Review by guest-writer, Dan Woods
Head First, a new play by Dennis Bush, starts out as a sex-drenched, gay coming-of-age story but ends up addressing universal themes about love and relationships.
The story is told as a sequence unbridled sequence of gay sex encounters that are used to develop characters and illustrate the deeper story about protecting boundaries and overcoming barriers to deeper, lasting commitments.
The play, directed by Lester Thomas Shane, premiered last week at the 2019 Fresh Fruit Festival and ran for four performances. Cooper Koch, a Pace University Theater alumnus, played Kyle, the lead character. Austin Larkin, who hails from North Carolina, played Second Actor, portraying Kevin, Greg, John and several other parts. Both actors have worked steadily commercially and in a variety of New York, regional, and experimental venues.
The story follows Kyle as he moves to NYC in the wake of an abusive act by Greg, a childhood friend. As a student he develops a close relationship with John, his roommate, who wraps his good advice and caring intentions in frat-bro braggadocio. As the first semester rolls on, Kyle starts to understand his allure and power, revels in the opportunities available to a young, attractive, gay man, and meets Kevin, a stable and secure middle-class man from Queens.
But Kyle also experiences a series of seizures, due to an automobile accident in which he is propelled head first through a windshield. At first the seizures bring Kevin and Kyle closer together, but eventually tear them apart. At the same time Kyle, with the help of John’s ribald and brusque analysis, comes to understand and address the nature of his abuse at the hands of Greg, and confronts him with the help of a non-ironic selfie. In the end, Kyle absorbs some of Kevin’s security, and Kevin overcomes his fear of loving someone who has a deep and frightening affliction.
The dialogue and word play in Bush’s script have a rhythmic quality, using tag lines such as “one truth at a time”, “I don’t say shit I don’t mean, and “let’s cuddle it all away” that move from character to character.
Bush, who lives in Phoenix, is an obsessed playwright who has published more than 40 plays and monologue collections. His plays have been produced hundreds of times and this one feels tight and crafted in ways that compare favorably to well-known writers. For example, Bush has full command of the fast-paced, Aaron Sorkin-style back and forth between intelligent and driven characters.

### Requirement:
Continue the review of the play Head First, starting after its last sentence.

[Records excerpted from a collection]
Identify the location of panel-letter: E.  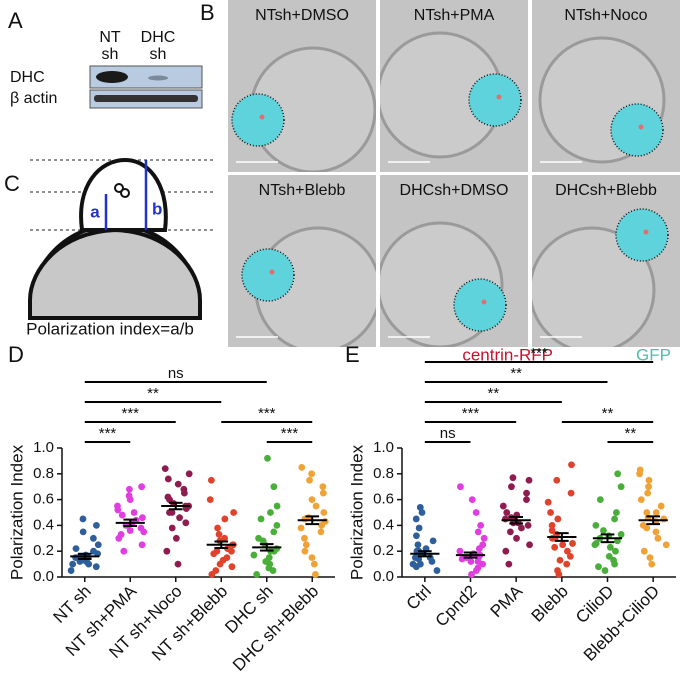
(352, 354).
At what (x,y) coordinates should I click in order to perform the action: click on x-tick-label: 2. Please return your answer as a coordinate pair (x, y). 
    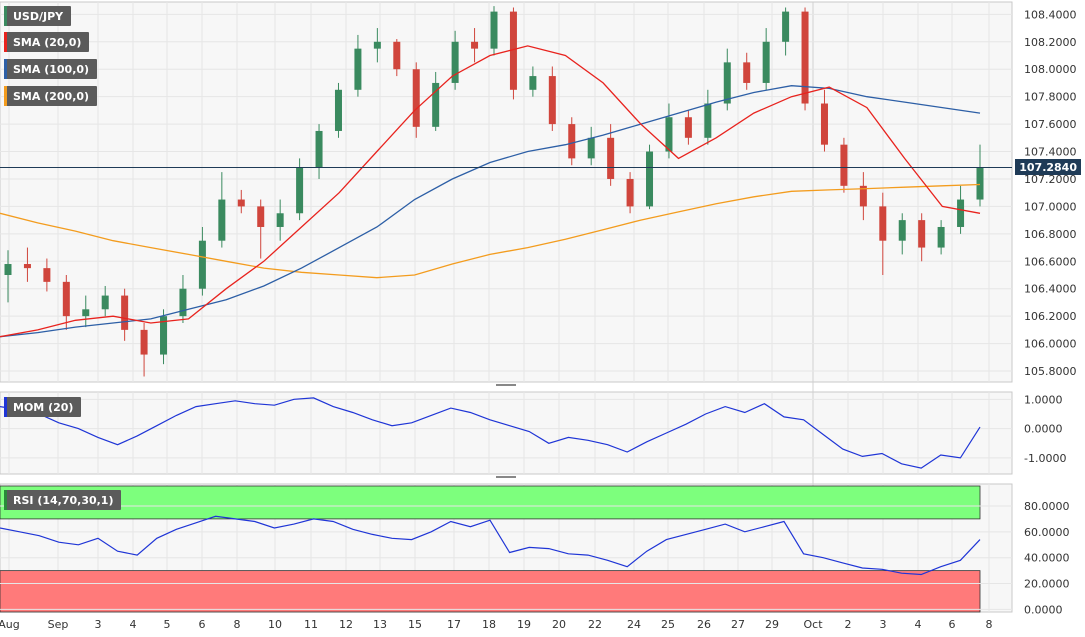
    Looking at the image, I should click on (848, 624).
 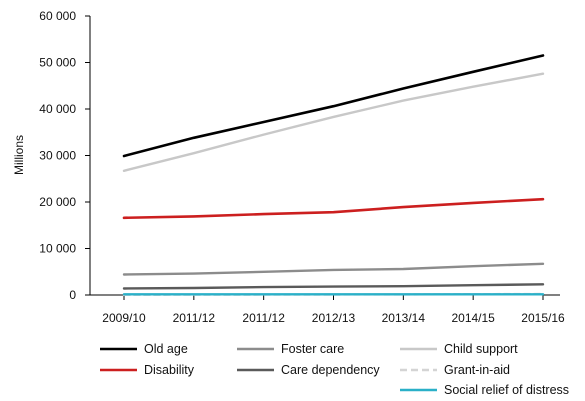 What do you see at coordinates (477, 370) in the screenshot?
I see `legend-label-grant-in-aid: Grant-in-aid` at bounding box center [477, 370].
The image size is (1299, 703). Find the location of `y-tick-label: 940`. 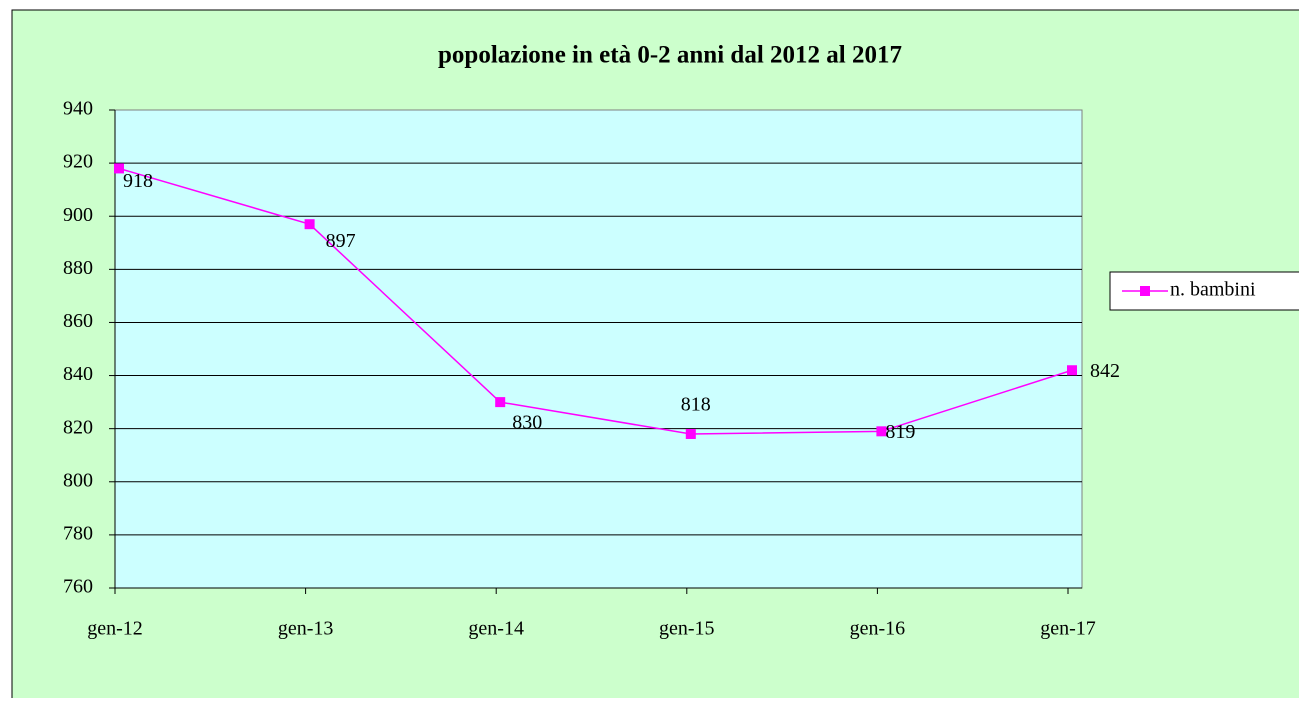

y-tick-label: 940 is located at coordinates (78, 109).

### Response to this exercise:
Like John Cameron Mitchell’s Shortbus, Bush uses detailed verbal depictions of sex as a vehicle to move the drama forward. But unlike Shortbus, which purposefully delivered lots of visuals of gratuitous sex as a celebration, Bush deploys his sex microscope at the service of the characters and plot.
The production is a triumph of minimalism. With four chairs and a rolling screen the size of a doorway, we move from sick bed, to driving a car, to riding in a bus, to a dorm room, to Kevin’s apartment, to the subway, and so on, all the while knowing exactly where we are. While Cooper Koch moves Kyle moves through his hero’s journey, Austin Larkin plays eight other characters. All through this we know exactly where we are and who is on stage.
Anyone who has seen Shane’s work as an actor or director, as I have several times, can immediately sense his devotion to serving the play. In this way, he carries on as a director the tradition of theater critic Eric Bentley, who judged direction, production, and acting based on how well they realized the vision of the playwright. This is a far cry from many of the gimmicky productions now on Broadway where the director in effect writes a new play.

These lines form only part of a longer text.